Blog #128: Succoured by William Cowper and Virginia Woolf

List of Matremoirs

List of Patremoirs

Children of Writers

Some succour yet they could afford;
And, such as storms allow,
The cask, the coop, the floated cord,
Delay’d not to bestow.

from “The Castaway” by William Cowper

Time for my small discovery, the Cowper detail overlooked by Lund. In “The Lighthouse” section of To the Lighthouse, Lily several times recalls Mrs. Ramsay writing letters while at the beach. In the first iteration, the memory appears as follows:

They had all gone down to the beach. Mrs. Ramsay sat down and wrote letters by a rock. She wrote and wrote. “Oh,” she said, looking up at something floating in the sea, “is it a lobster pot? Is it an upturned boat?”

The second iteration is lengthier and more complex. Passing Mr. Carmichael—Mr. Carmichael who is sleeping, dreaming, or catching words—Lily remembers the floating object as a “cask bobbing up and down,” and then she remembers Mrs. Ramsay’s words first as “Is it a boat? Is it a cork?” and then as “Is it a boat? Is it a cask?” Later yet, Lily has an even more complicated memory, a memory of Charles Tansley in London, a memory of seeing Tansley in a “half-empty hall, pumping love into that chilly space, and suddenly, there was the old cask or whatever it was bobbing up and down among the waves.”

Lobster pot, upturned boat, cork, or cask, in its imprecision the bobbing object is freighted with a variety of meanings. For one thing, as it repeatedly resurfaces in Lily’s mind it reveals the variability and imprecision and quirkiness of memory. The memory is slightly different in each repetition. At times Lily seems quite clear that the object was a cask, at other times it is “an old cask or whatever.” There is also the question of why this memory and not another? “Ringed round, lit up, visible to the last detail,” the memory is almost like a shipwreck survivor.

Lily’s memory forces the reader to reflect on the nature of memory, on how memory is laid down, and how incidents and feelings connect through memory. Lily remembers the incident different ways and in relationship to different people. While the memory is first presented in relationship to Mr. Carmichael (“‘D’you remember?’ she felt inclined to ask him”) , the connection to a London Charles Tansley signals how it has permeated the fabric of Lily’s mind. This is a memory of an incident which presumably occurred in the time frame of “The Windows” section, yet that incident is only given to us as a product of memory. As such, the memory forces the reader to revisit the past and to reinterpret it.

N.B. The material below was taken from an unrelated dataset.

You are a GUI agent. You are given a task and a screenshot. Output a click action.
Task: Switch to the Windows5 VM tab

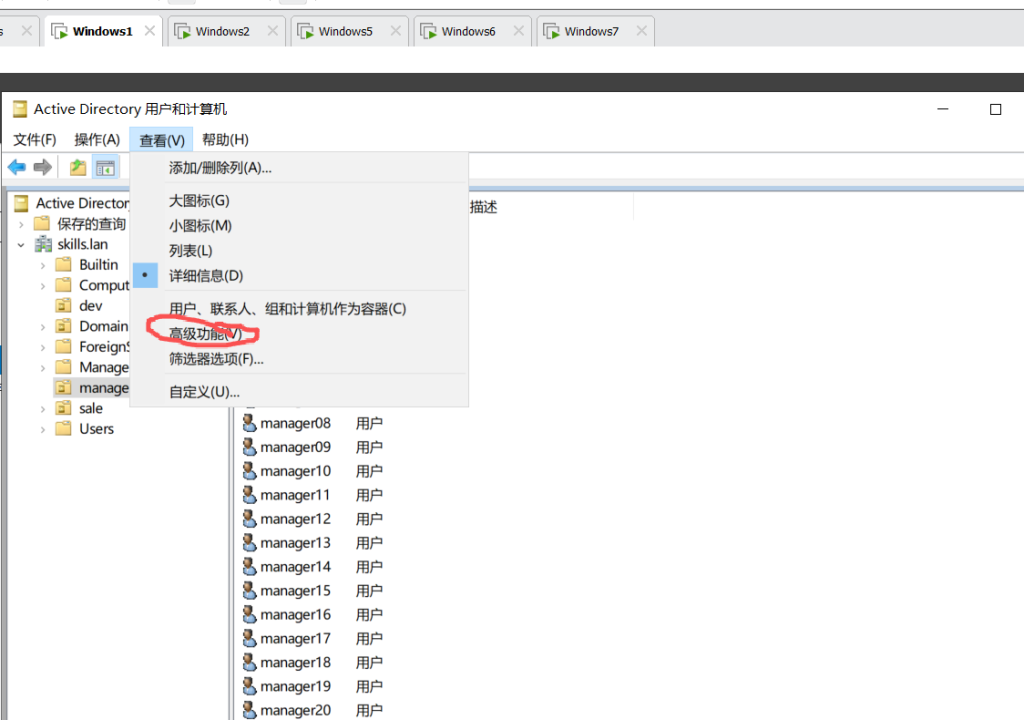(x=345, y=32)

The memory seems a positive one, one associated with kind and positive feelings toward Mr. Carmichael, Charles Tansley and Mrs. Ramsay, yet it also reminds us of Mrs. Ramsay’s short-sightedness and of Charles Tansley “lean and red and raucous.” As we scrutinize Lily’s memory and her use of it, we lay down freighted memories of our own. More disturbingly, for readers of Cowper’s “The Castaway” the memory connects to “the cask, the coop, the floated cord,” and to death by drowning. The word cask is an invitation to view the memory in dark, Cowperian terms. It is an invitation to consider the survival of the individual versus the survival of the collective. In his pumping of love, for instance, is the London Charles Tansley throwing out life preservers or is he desperately clutching at one? Are Mrs. Ramsay’s letters—the letters of which Lily and Charles sometimes just save a page from the sea—life preservers for Mrs. Ramsay, or for her correspondents, or for both.

Also, the memory calls our interpretations of reality into question. Mrs. Ramsay’s inability to perceive whether the floating object is a cask, a lobster pot, or an upturned boat has disturbing parallels with Wuthering Heights, where Lockwood sees a heap of dead rabbits as “an obscure cushion of something like cats,” with Heart of Darkness, where Marlow mistakes skulls on stakes for round ornamental knobs on the top of fenceposts, and A Passage to India, where Adela Quested confuses “the withered and twisted stump of a toddy-palm” for a snake. Reality is not always what it seems to be, and we often see what we want to see or are primed to see. Such misperception can have troubling and serious consequences.

Luckily, beyond misperceptions—or questionable interpretations of reality—is memory, and the malleability of memory. We are what we remember, and yet memory can be shaped and remoulded. Memory can alter perception and reality. Memory is an art form and a way of shaping one’s life. One memory can be used to re-fashion another, can be used to affect the mind “almost like a work of art.” As Lily tries to capture life by dipping her brush into her paints, she is also dipping into memory. Struggling to make the surface of her painting “feathery and evanescent” while at the same time clamping the fabric beneath “with bolts of iron,” “a thing you could ruffle with your breath; and a thing you could not dislodge with a team of horses,” she uses her memory of the day at the beach to re-fashion her more recent memories of Charles Tansley.

I’m in danger of drowning. One association leads to another, and in clasping at casks I’ve gotten far out of my depths. Succour has suckered me. That said, my next blog will continue with Cowper.